- Born: 31 October 1969 Montevideo, Uruguay
- Died: 9 January 2015 (aged 45) Montevideo, Uruguay
- Occupations: Journalist, writer, presenter
- Children: 2
- Father: Benjamín Nahum

= Ana Nahum =

Ana Nahum (31 October 1969 – 9 January 2015) was a Uruguayan journalist, writer, and presenter.

==Biography==
The daughter of writer Benjamín Nahum, Ana Nahum graduated with a licentiate in communications. She worked at Océano FM in 1992, at Canal 4 in 1994, and starting in 2009 she was host of the television program Hola Vecinos on Canal 10.

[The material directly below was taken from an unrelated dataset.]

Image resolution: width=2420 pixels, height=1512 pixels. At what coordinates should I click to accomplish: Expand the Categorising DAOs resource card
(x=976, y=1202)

She wrote a book about the history and analysis of the role of women in Uruguayan politics called Mujeres y política (Women and Politics), which contains the testimony of three Uruguayan women leaders: Beatriz Argimón, Glenda Rondán, and Mónica Xavier.

She was married and mother of the sons Sebastián and Joaquín. She was recognized as a Woman of the Year by Juan Herrera Productions in 2011 for conduct in television.

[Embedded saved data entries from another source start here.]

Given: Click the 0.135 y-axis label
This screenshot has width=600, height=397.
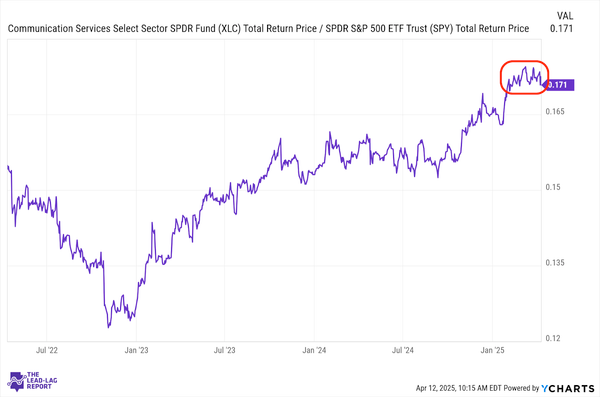Looking at the screenshot, I should [x=555, y=263].
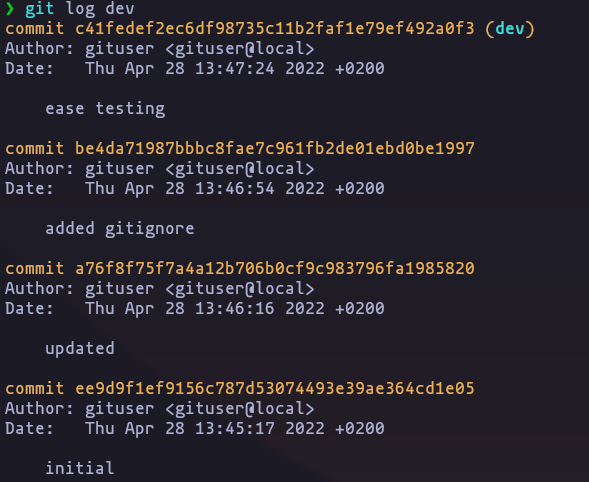Click the green prompt arrow symbol
The image size is (589, 482).
coord(10,8)
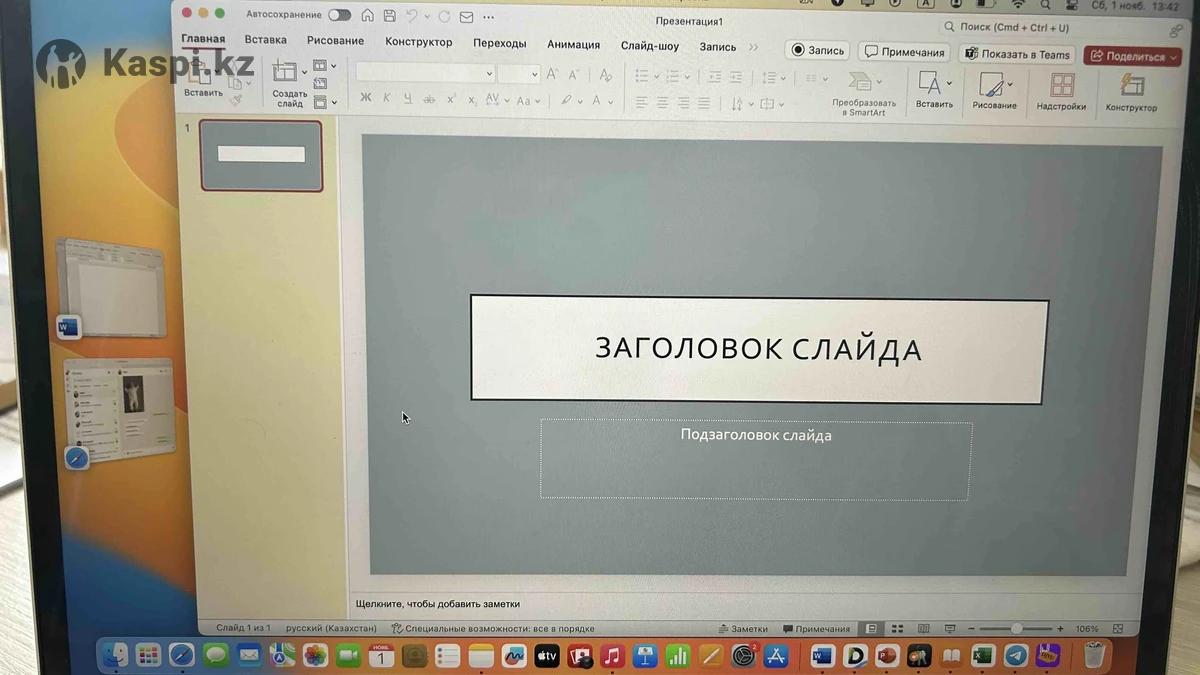This screenshot has height=675, width=1200.
Task: Click the Save icon in title bar
Action: coord(390,16)
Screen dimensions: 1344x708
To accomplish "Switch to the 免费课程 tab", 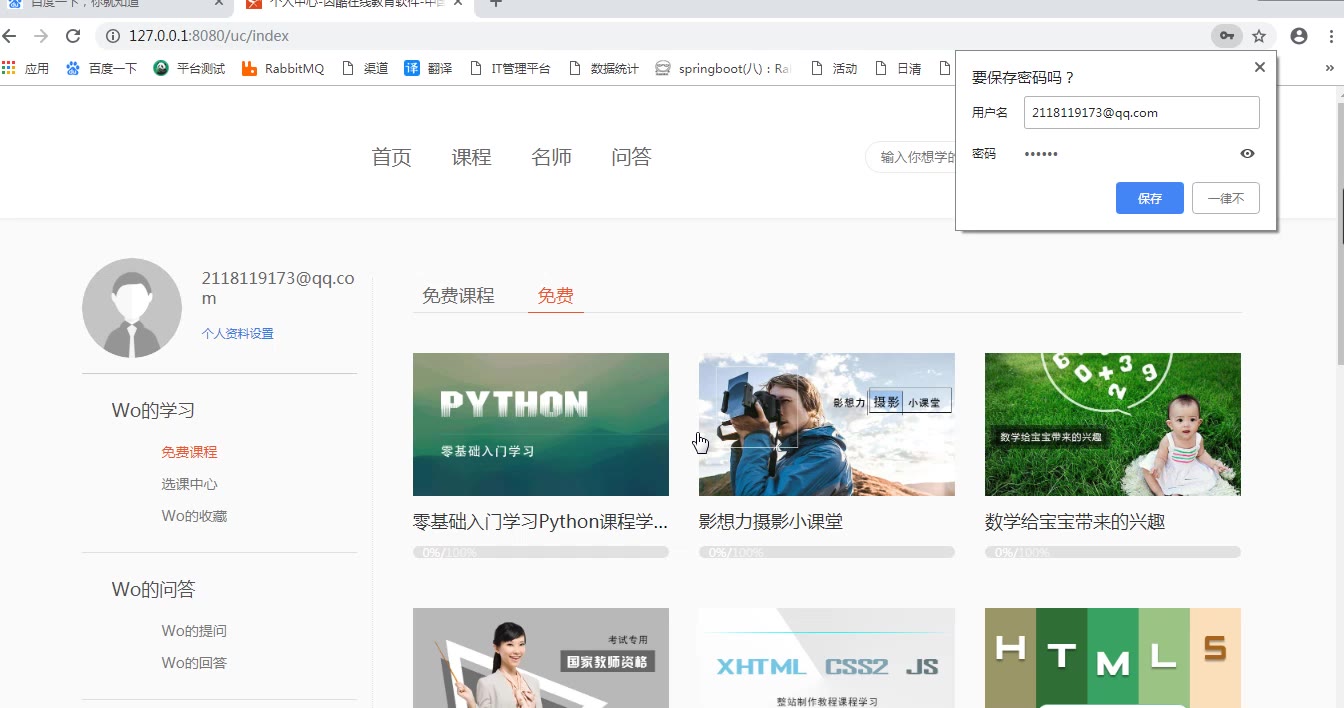I will point(458,296).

She died of cancer on 9 January 2015 at age 45.

==Work==
- 1994–1997, Muy Buenos Días, Canal 4
- 1998–2000, Hola Gente, Canal 12
- 2001–2003, Tveo a Diario y Tveo Informa, Canal 5
- 2004–2007, Con Mucho Gusto, Canal 10
- 2004, El Sentido del Sexo, Canal 10
- 2008–2009, La Mañana, Canal 5
- 2010–2014, Hola Vecinos, Canal 10
- 2014, Mujeres y política (ISBN 9789974108721)

Ana Nahum is considered to be unique among Uruguayan television journalists, having spent several years as a figure on morning programs, and having worked for all of the broadcast television channels.